══ Data records ══

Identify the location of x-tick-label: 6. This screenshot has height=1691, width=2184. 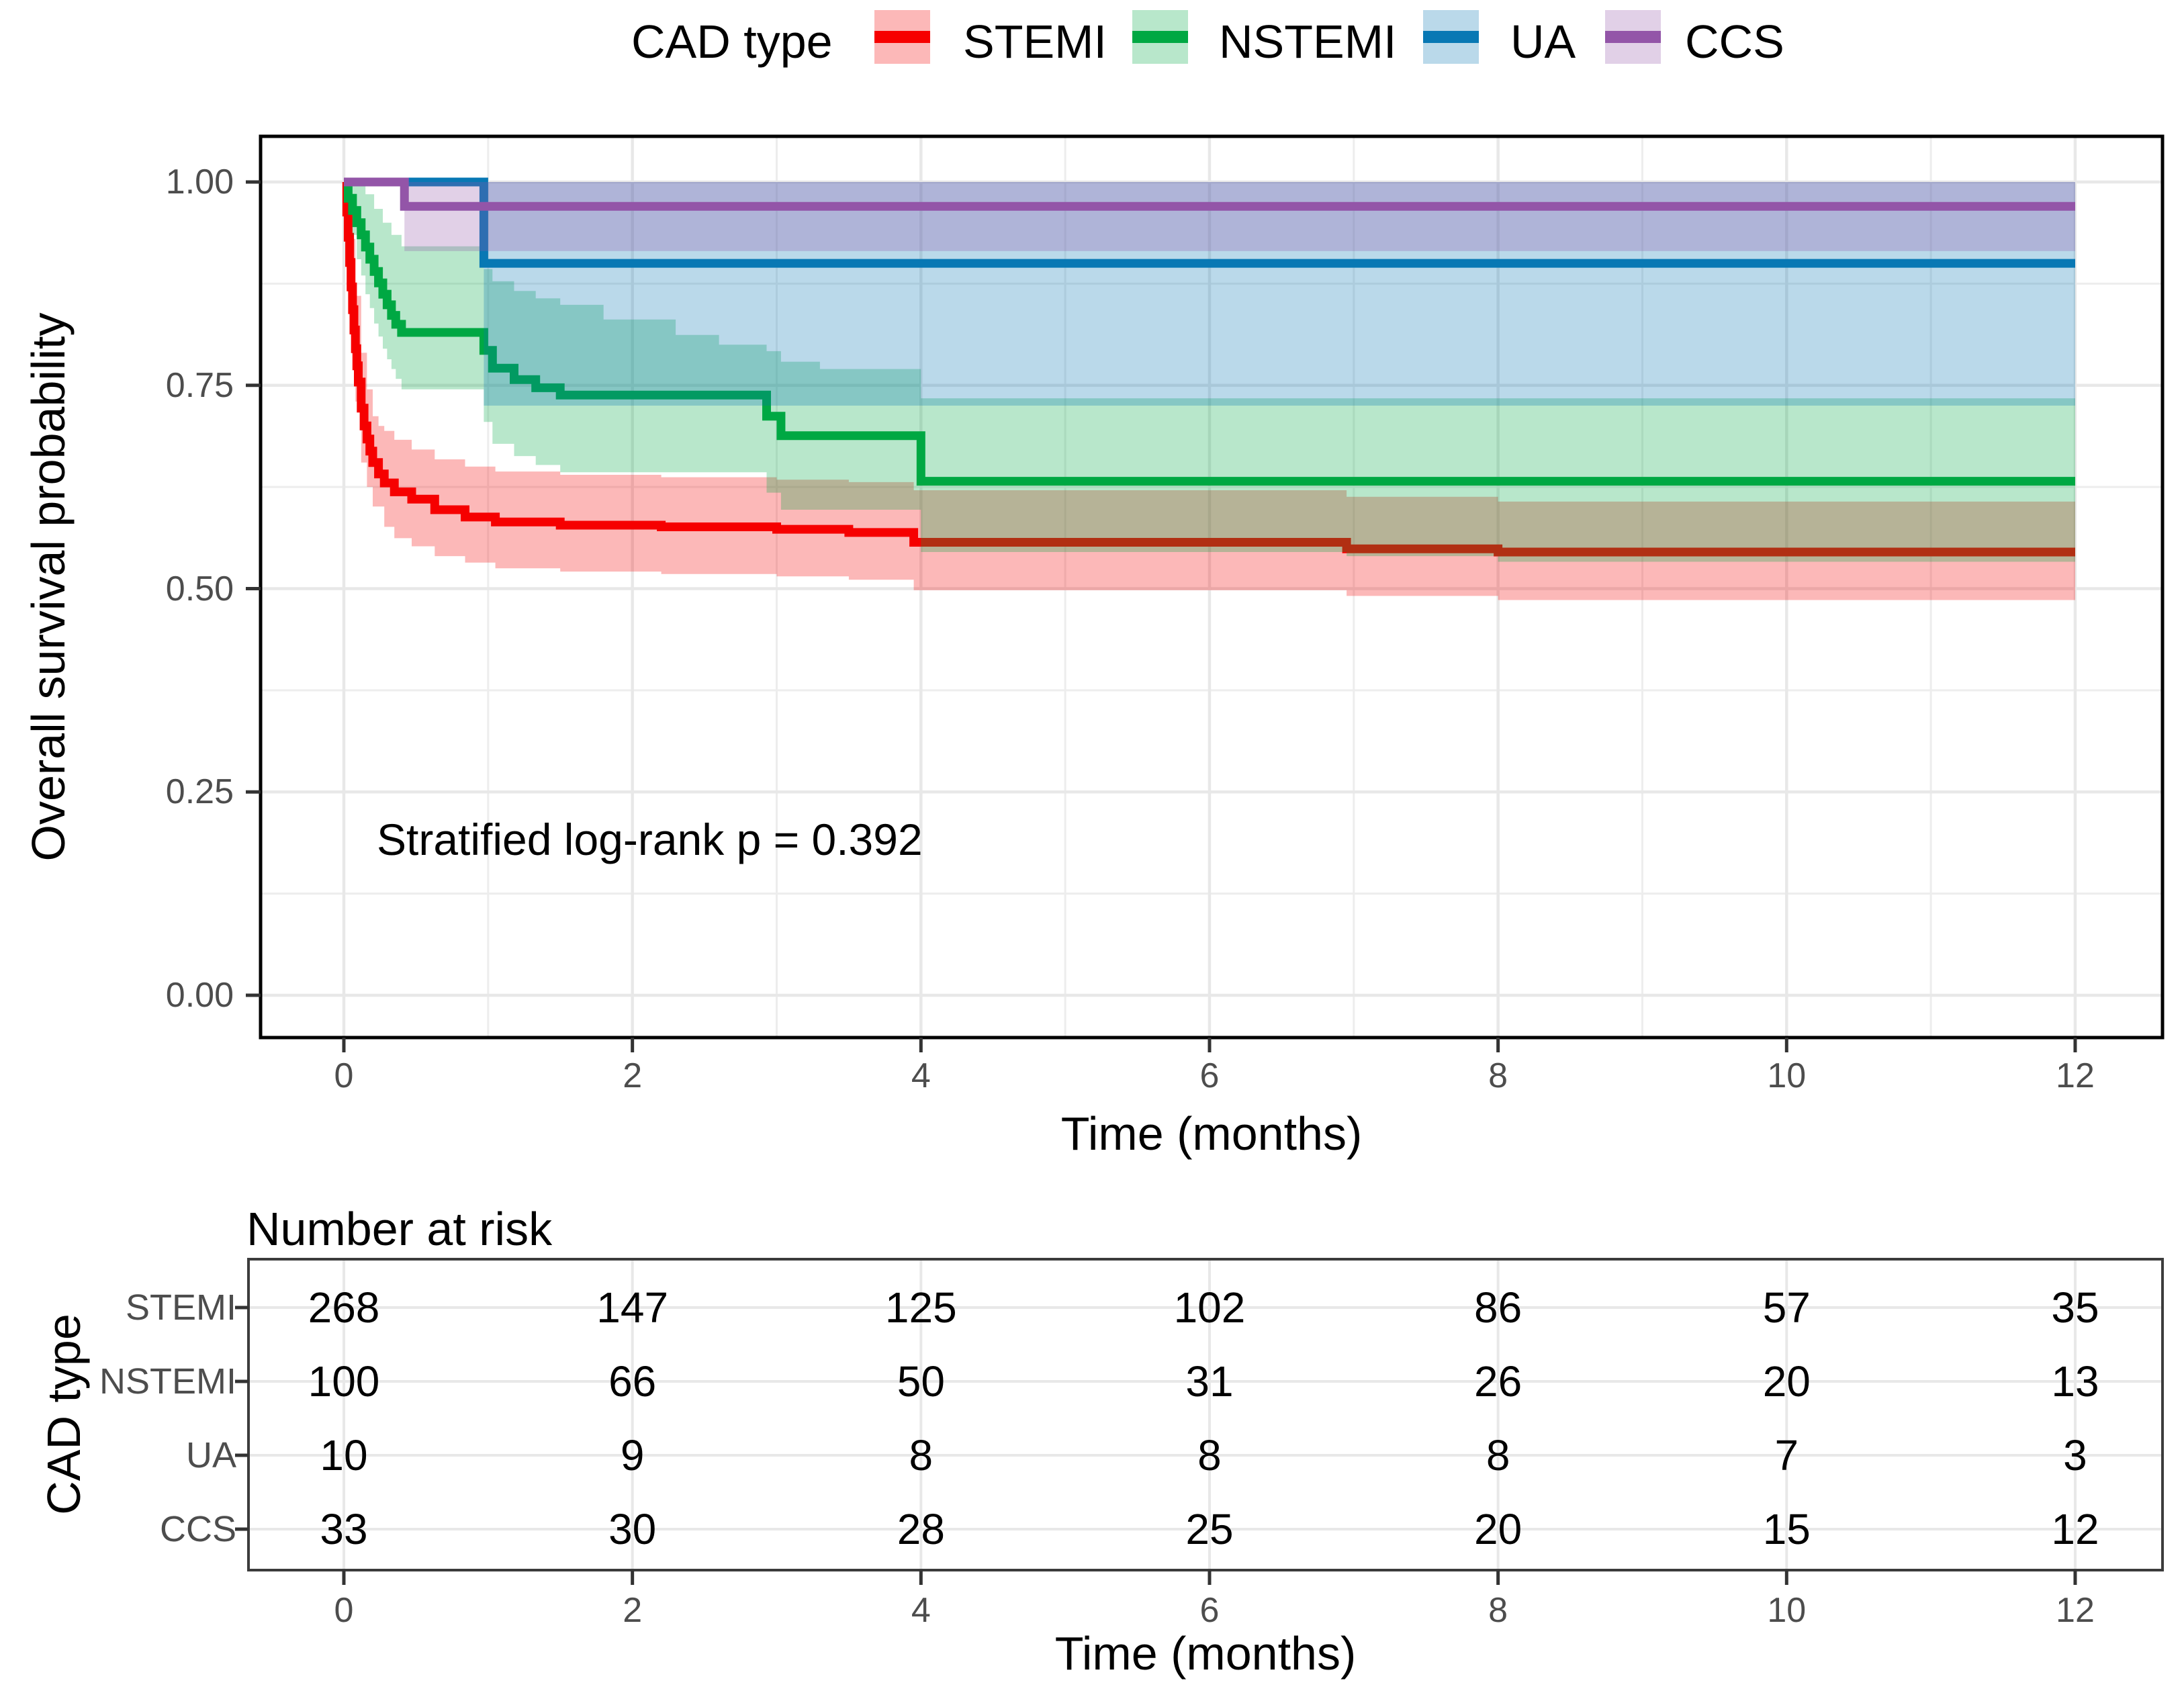
(1210, 1076).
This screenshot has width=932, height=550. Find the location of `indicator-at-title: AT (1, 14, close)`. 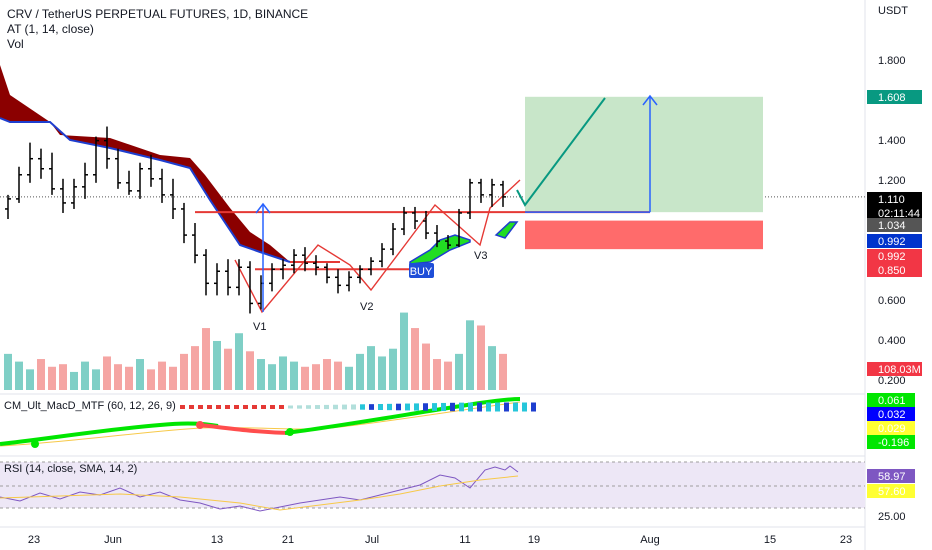

indicator-at-title: AT (1, 14, close) is located at coordinates (50, 29).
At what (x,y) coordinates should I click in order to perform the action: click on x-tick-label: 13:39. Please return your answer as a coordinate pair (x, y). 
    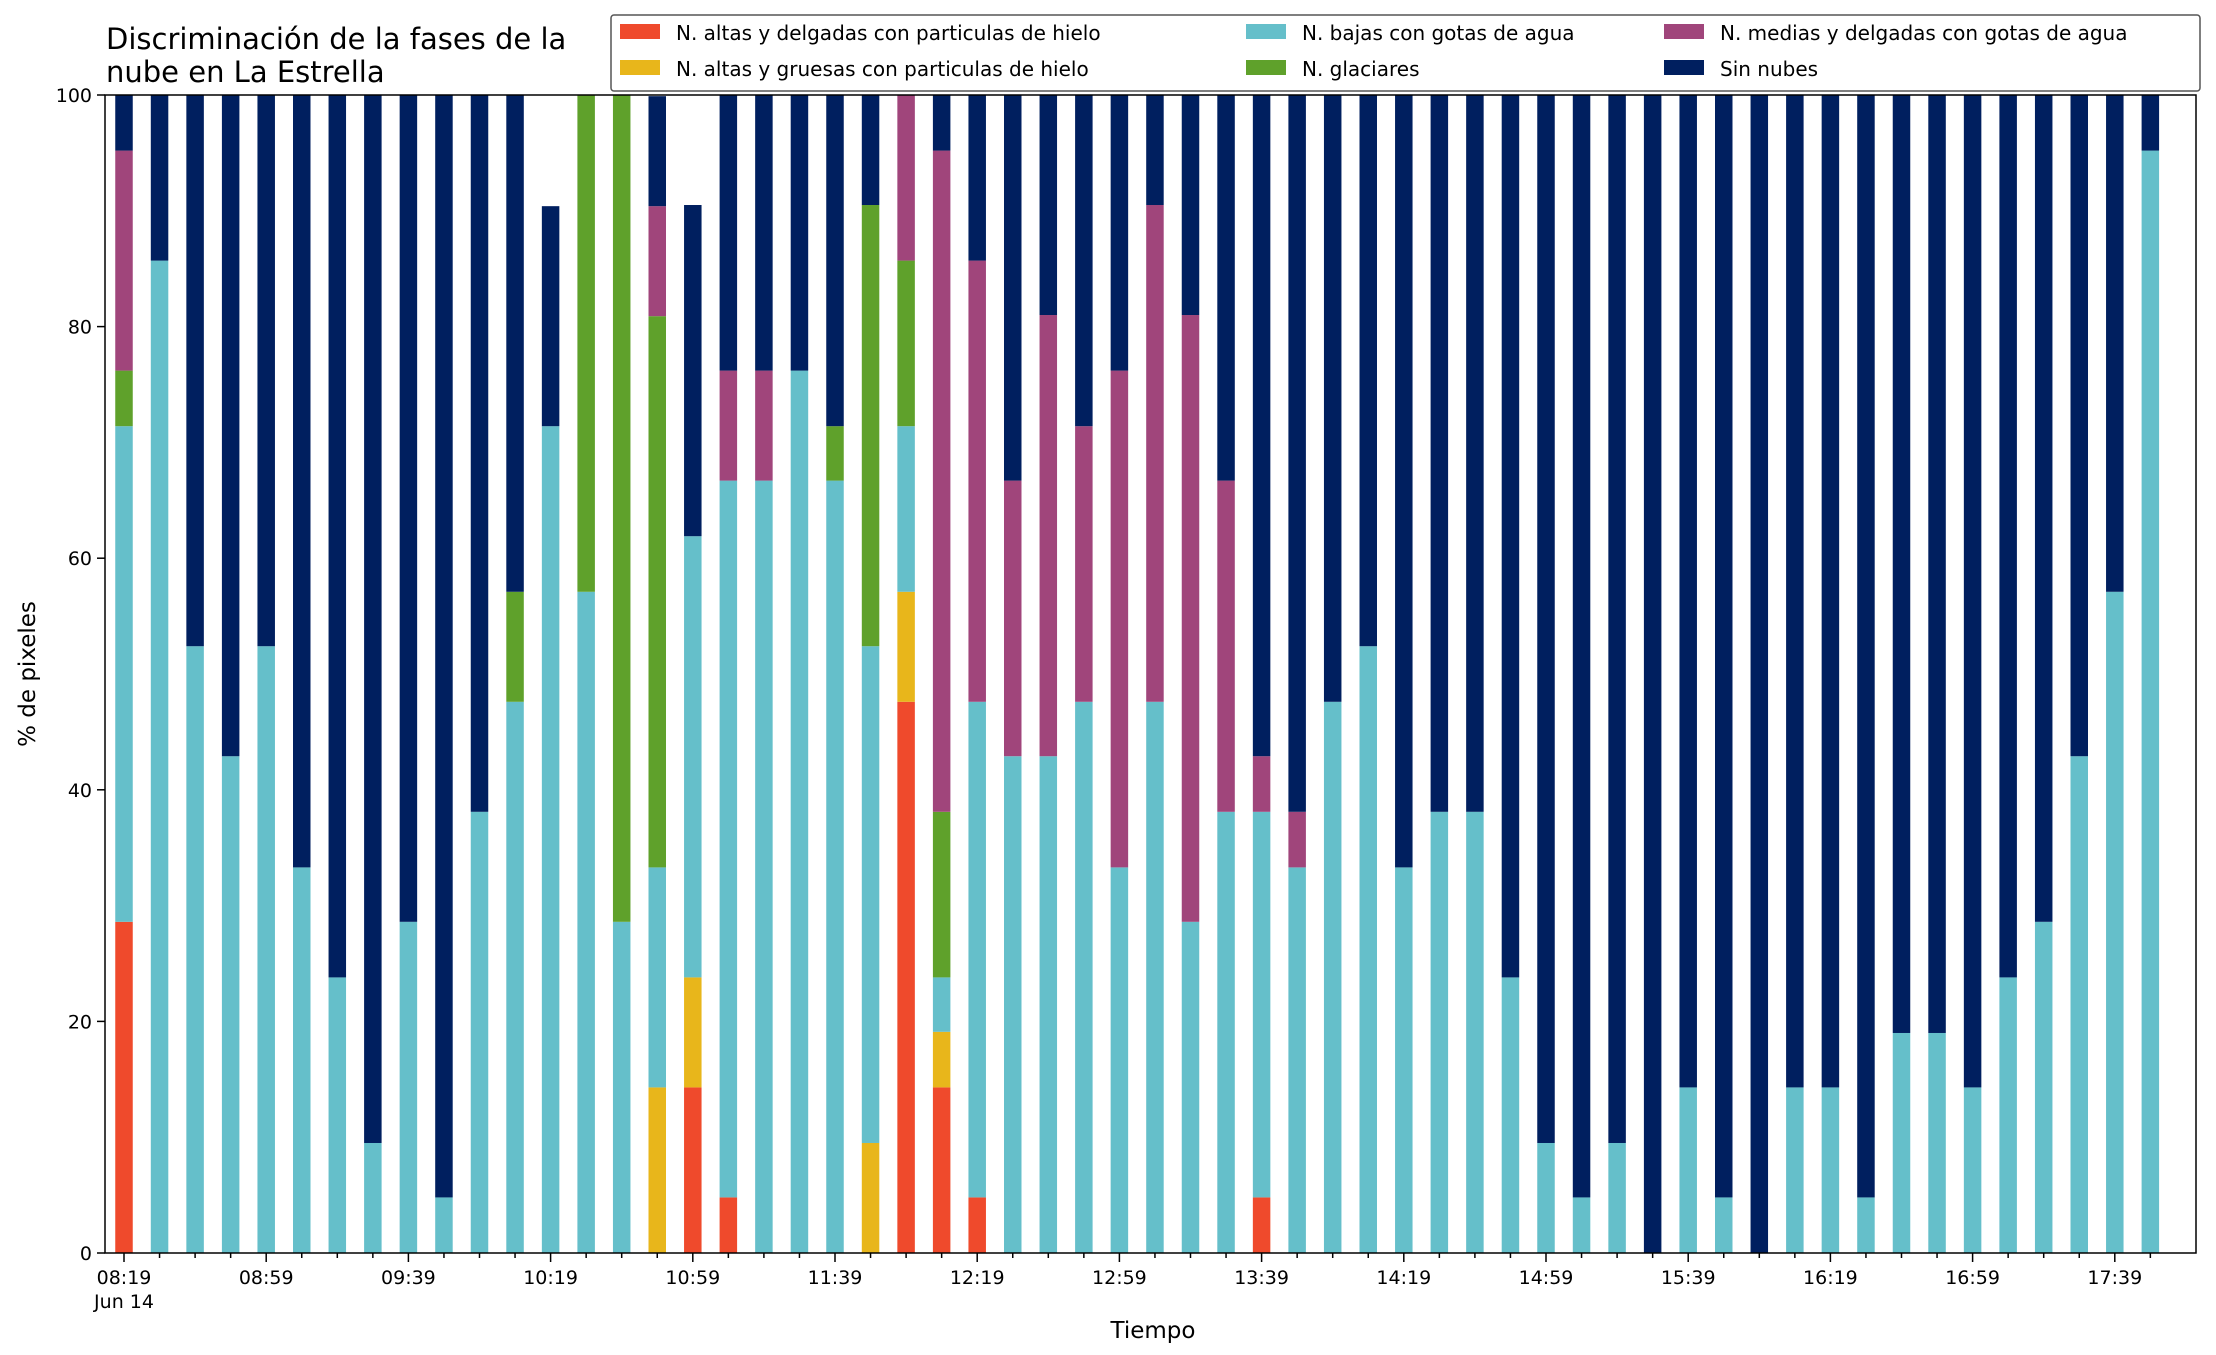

═══

Your instructions: Reproduce the lines from the one containing "This screenshot has width=932, height=550." through the last line, both included, and leave the pictures out.

Reply:
This screenshot has width=932, height=550. Find the location of `indicator-at-title: AT (1, 14, close)`. 

indicator-at-title: AT (1, 14, close) is located at coordinates (50, 29).
At what (x,y) coordinates should I click in order to perform the action: click on x-tick-label: 13:39. Please return your answer as a coordinate pair (x, y). 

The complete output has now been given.